Er verweist auf die Entscheidung 36/06 vom 13.06.07.
Die Kernfrage lautet: Was ist Gegenstand einer Billigkeitskontrolle?
(1) Nur die Erhöhung oder
(2) der gesamte erhöhte Preis inkl. dem Sockelbetrag, der bis zum 31.12.04 galt?
Falls (1) zu bejahen ist, dann wird wohl zu entscheiden sein wie in 36/06
Falls (2) zu bejahen ist, dann stellt sich die Frage, ob der bis zum 31.12.04
bezahlte und damit akzeptierte Sockelbetrag unbillige Preisbestandteile enthält.
In diesem Verfahren ist, anders als in 36/06, zu prüfen:
Was muss der Versorger zur Billigkeit vortragen und darlegen?
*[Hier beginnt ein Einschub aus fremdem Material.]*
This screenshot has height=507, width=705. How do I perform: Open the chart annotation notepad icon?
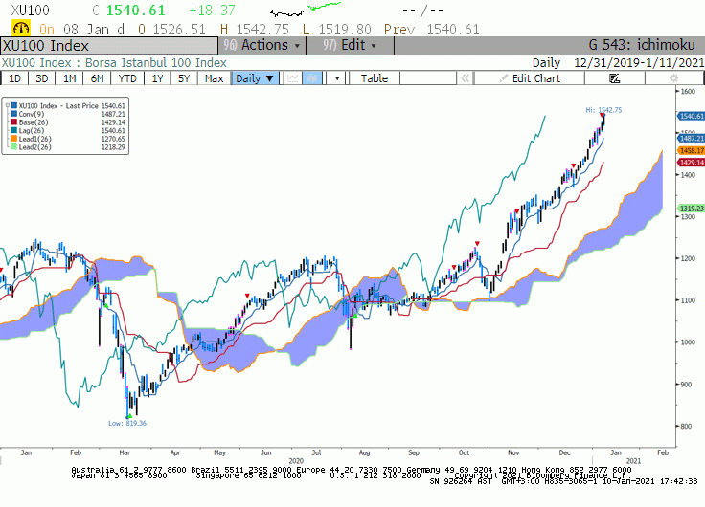click(x=614, y=78)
Problematisch dabei können geheimhaltungswürdige Fakten sein, wozu insbesondere
die Höhe der Bezugspreise als sensible Geschäftsdaten zählen, wenn das Unternehmen
in einem Wettbewerb steht.
Die SWD haben aber unstreitig eine tatsächliche Monopolstellung inne.
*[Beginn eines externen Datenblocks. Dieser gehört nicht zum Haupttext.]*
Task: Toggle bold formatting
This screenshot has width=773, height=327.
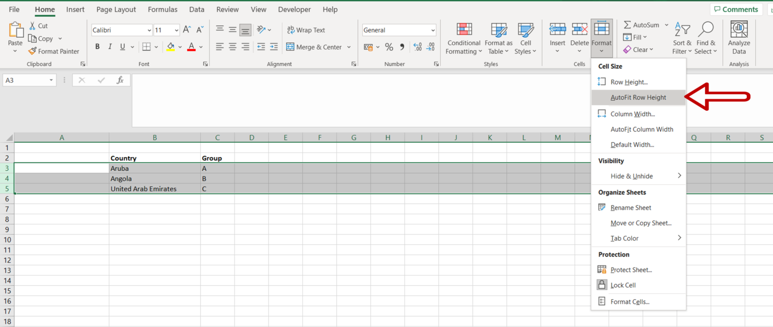Action: [x=97, y=46]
Daher ist dieses Problem hier unkritisch.
In diesem Verfahren ist, anders als in 36/06, ebenfalls zu prüfen:
Ist eine Billigkeitskontrolle nur durch eine Kostenkontrolle möglich?
Falls der Gaspreis ein Wettbewerbspreis ist, dann stellt sich die Frage, ob der
Vergleich mit den Preisen anderer Versorger als Vergleichskriterium ausreicht.
Zur Kostenkontrolle zitiert er ein Verfahren des Kartellsenats zum Strompreis:
Dort wird die Vergleichbarkeit von Anbietern durch Ausgleich struktureller Unterschiede
herbeigeführt um zu einer Art fiktivem Marktpreis zu gelangen.
Der Zivilsenat ist sich \"... ganz offen unschlüssig, ob noch ein Kostenpreis oder schon
ein Wettbewerbspreis als Billigkeitskriterium herangezogen werden kann\", so Ball.
----- 9:20 ---------------------------------------------------------------------------
Dr. Ackermann (SWD)
Die Billigkeitskontrolle ist kein Instrument der Vertragskorrektur.
Einseitige Preisfestsetzungen sind nicht per se schlecht sondern notwendig um andere
Mechanismen, wie bspw. Risikozuschläge, zu vermeiden.
Soll zukünftig etwa eine umfangreiche Bilanzprüfung bei jeder einzelnen Preiserhöhung
stattfinden? Dies wäre unzumutbar und in der Praxis nicht durchführbar.
Der Gesamtpreis ist nicht Gegenstand der Billigkeitskontrolle.
Die SWD haben zwar ein Monopol inne. Das war aber doch auch in der Entscheidung 36/06
so und hat den Senat nicht daran gehindert, der Zahlungsklage stattzugeben.
Die damalige Entscheidung des Senats war nicht einzelfallbezogen sondern
grundsätzlicher Art.
In der Entscheidung 36/06 hat der Senat ja selbst einen Substitutionswettbewerb erkannt.
Der Markt kann daher nicht auf \"leitungsgebundenes Erdgas\" abgegrenzt werden sondern
muss den gesamten Wärmemarkt aller Energieträger umfassen.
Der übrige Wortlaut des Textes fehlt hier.